__ABOUT THIS TASK__.
Without pictures, repeat exactly the lines from the one containing "Image resolution: width=1568" through the end of the entries.

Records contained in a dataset
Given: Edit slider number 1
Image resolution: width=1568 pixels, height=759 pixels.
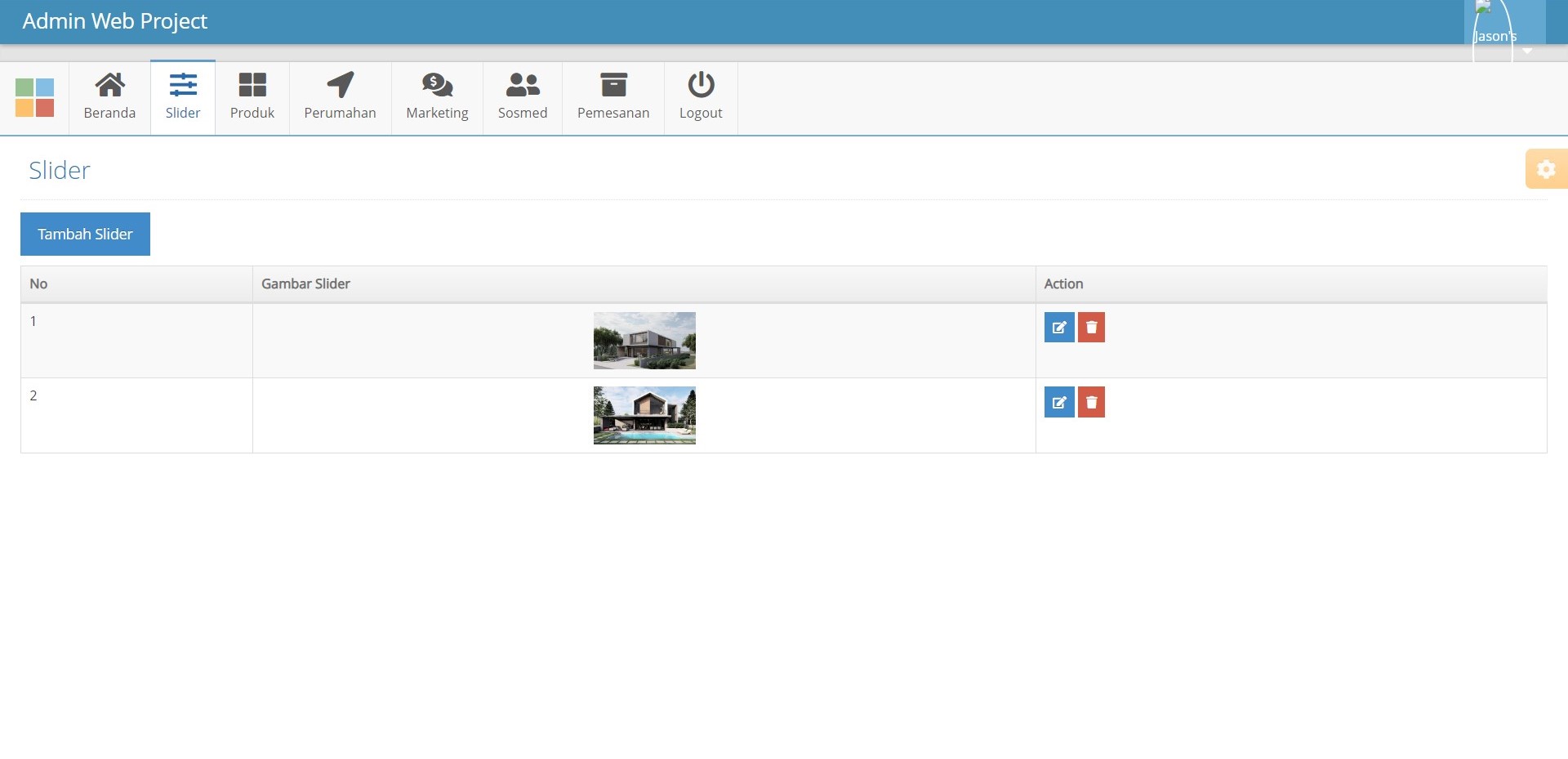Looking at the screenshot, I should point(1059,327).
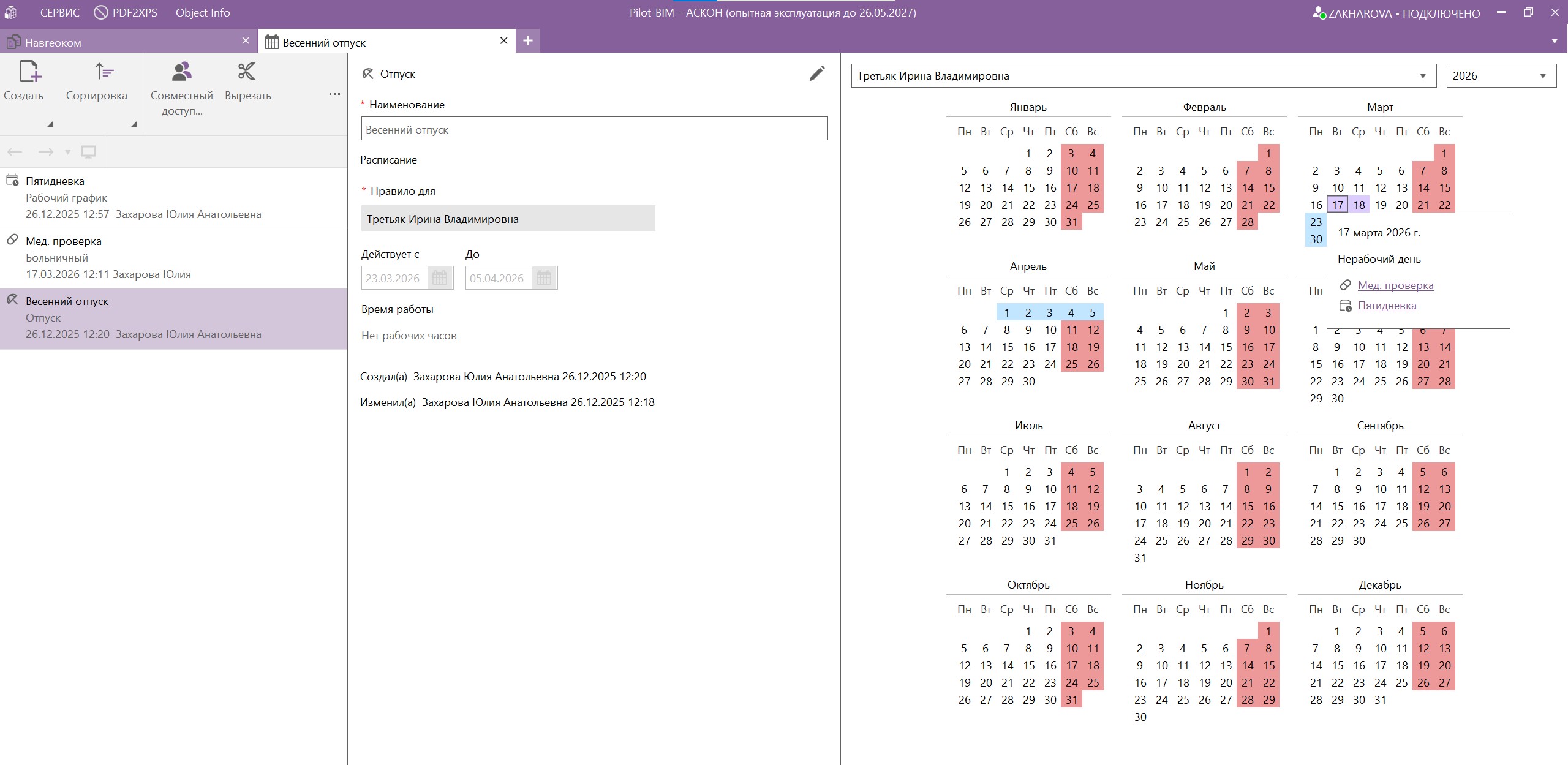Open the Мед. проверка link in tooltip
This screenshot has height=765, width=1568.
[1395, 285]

__SOLUTION TO THE EXERCISE__.
Image resolution: width=1568 pixels, height=759 pixels.
Looking at the screenshot, I should point(1059,327).
Open the Мед. проверка link in tooltip
This screenshot has height=765, width=1568.
[1395, 285]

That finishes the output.